“Money isn’t speech” usually refers to the Supreme Court case Buckley v. Valeo. The phrase comes from a dissenting opinion, which ridiculed the idea, and the phrase stuck, so future court decisions even said “money is speech” referring back to Buckley v. Valeo. But the court’s opinion in that case never said “money is speech”, so it’s not clear exactly what this phrase means.
In Buckley v. Valeo, the court held that limits on campaign spending inevitably restrict speech, and thus are impermissible unless the government has a really good reason. The courts have decided that “Congress shall make no law abridging freedom of speech” doesn’t really mean that. When the government wants to abridge speech, the courts apply what in legal terminology is called “strict scrutiny” which requires two things:
1) The government must have a “compelling interest” (a really good reason).
2) The speech restriction must be “narrowly tailored” to the problem, not restricting speech more than is necessary.
So in this case about 40 years ago, the Supreme Court was considering the Bipartisan Campaign Reform Act, which created the Federal Elections Commission, mandated disclosure of campaign contributions, limited the size of contributions to candidates, created public financing for presidential candidates, limited how much candidates could spend, and limited how much citizens or groups not controlled by the candidate could spend on their own (so-called “independent expenditures”).
Many of these impacted speech, and so the court applied strict scrutiny. The court decided that equalizing influence between citizens was not a good enough reason, but fighting corruption WAS a good enough reason. Because of this the contribution limits were ruled OK.
But when the court looked at spending limits for the candidates, they didn’t think they were needed to prevent corruption, so those limits got thrown out. Then they considered the limits on independent expenditures. (Again, independent expenditures means spending that isn’t from a candidate or coordinated with a candidate, but is meant to affect a candidate election.)
The law in question limited independent expenditures “related” to a candidate for office. The court decided this was vague; in order to regulate speech, the government had to be clear exactly what speech was and was not being restricted. So they construed the law to refer to speech that said “vote for” or “vote against”.
Election speech is part of a spectrum of political speech. A political ad could say “vote against this person”, or it could simply disparage the person without ever explicitly making a recommendation about voting.
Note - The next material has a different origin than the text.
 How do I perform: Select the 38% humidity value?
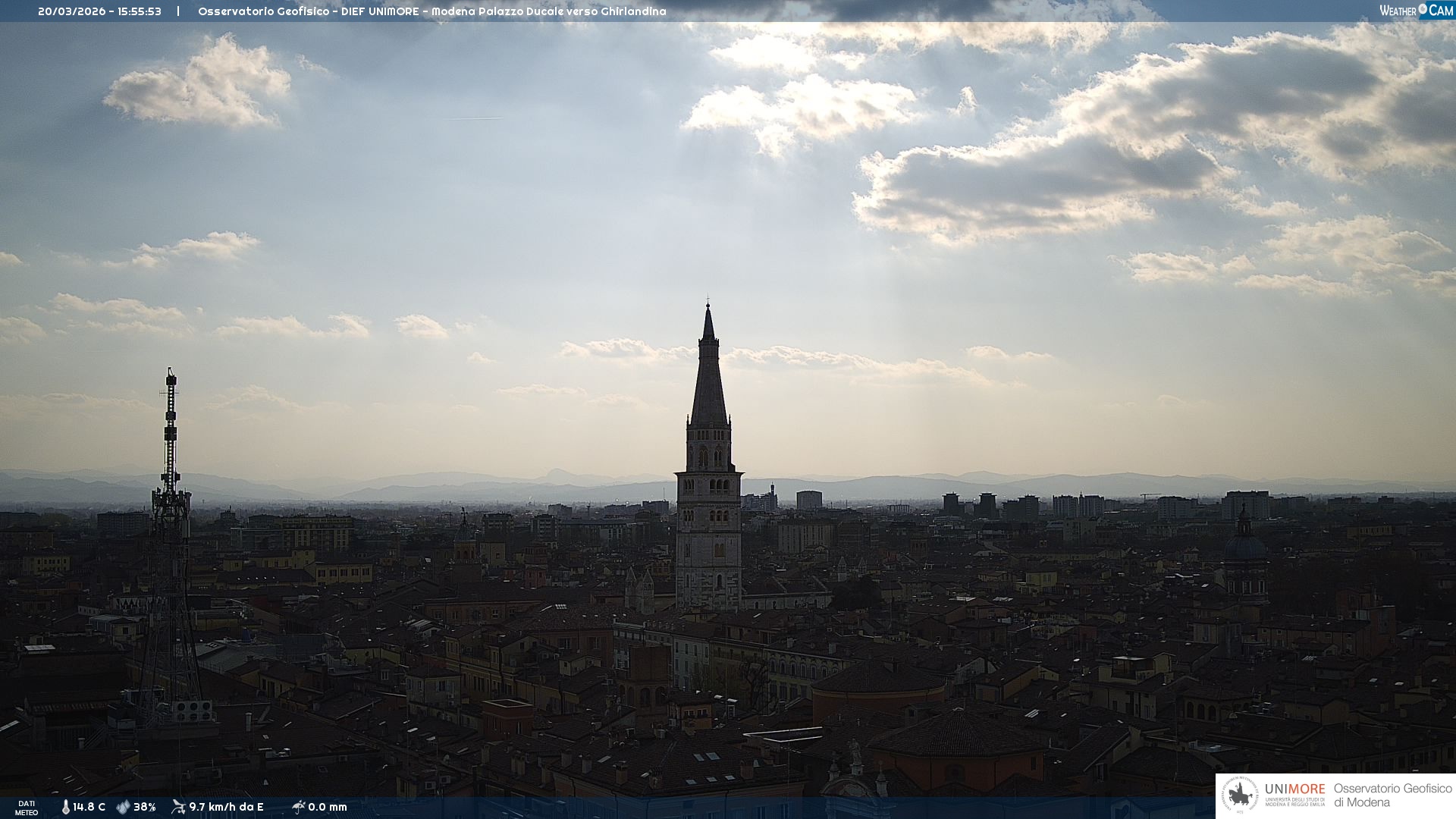(x=145, y=807)
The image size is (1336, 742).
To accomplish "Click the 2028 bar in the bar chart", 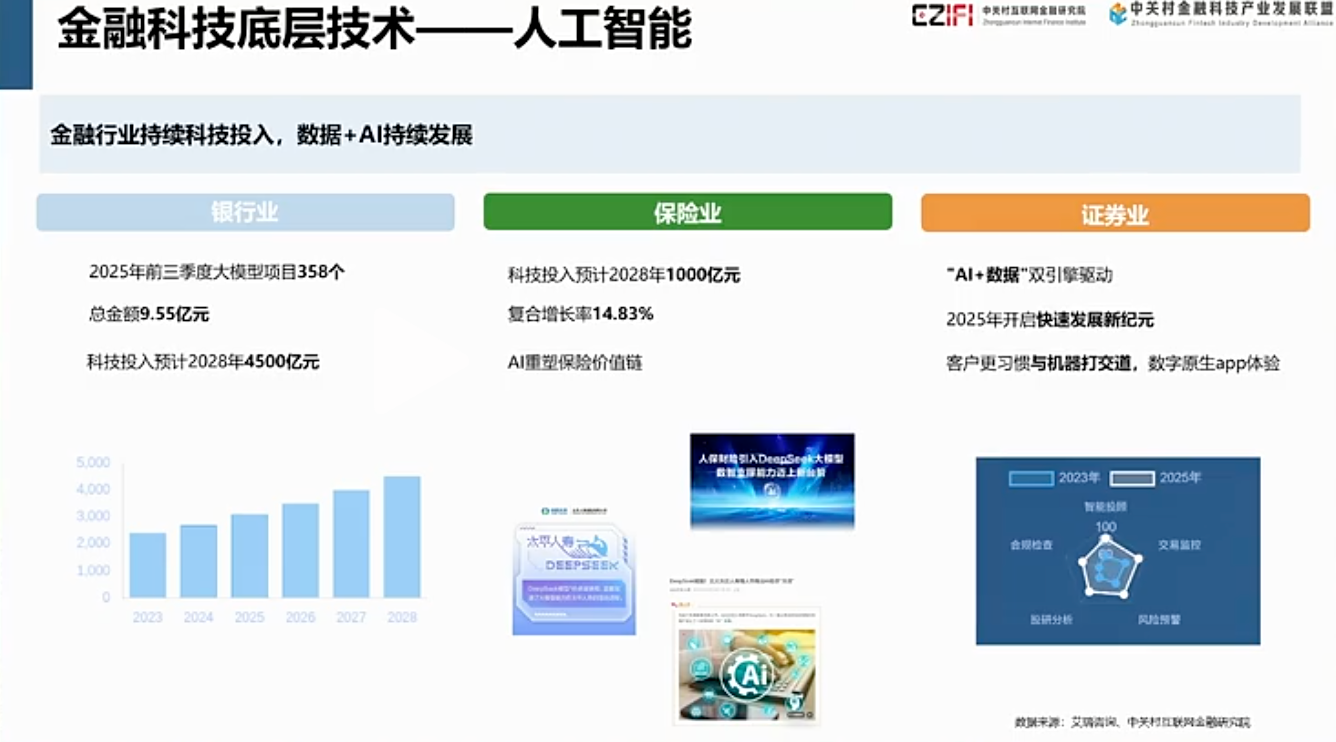I will tap(402, 537).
Or, it could decry some policy, and urge people to contact the politician and tell them to change their stance. Or it could simply criticize a policy that the politician is known to support.
So the court, having construed the law to relate to only “express advocacy” nevertheless recognized that it would be simple for anyone wishing to affect an election to stop just short of that line. And having affected the election, there would still be the same potential to either ingratiate or intimidate candidates. In other words, the limits wouldn’t work to prevent corruption. So the court threw them out.
The court admitted that stopping corruption was a good reason. On the other hand, they said that equalizing influence over government wasn’t a good enough reason. It’s not clear that actually made a difference – if restricting some independent election spending wouldn’t stop corruption, it wouldn’t equalize influence for pretty much the same reason. But by rejecting an “equality rationale” it set a precedent for future cases.
Two lessons from this should be noted:
1) Amendments that focus on just election spending are too narrow – ALL spending meant to influence government must be addressed.
2) Amendment language should create an equality rationale by stating that Congress and the States have a compelling interest in mitigating disparities of influence upon government caused by wealth, or by an explicit provision that implements an equality rationale.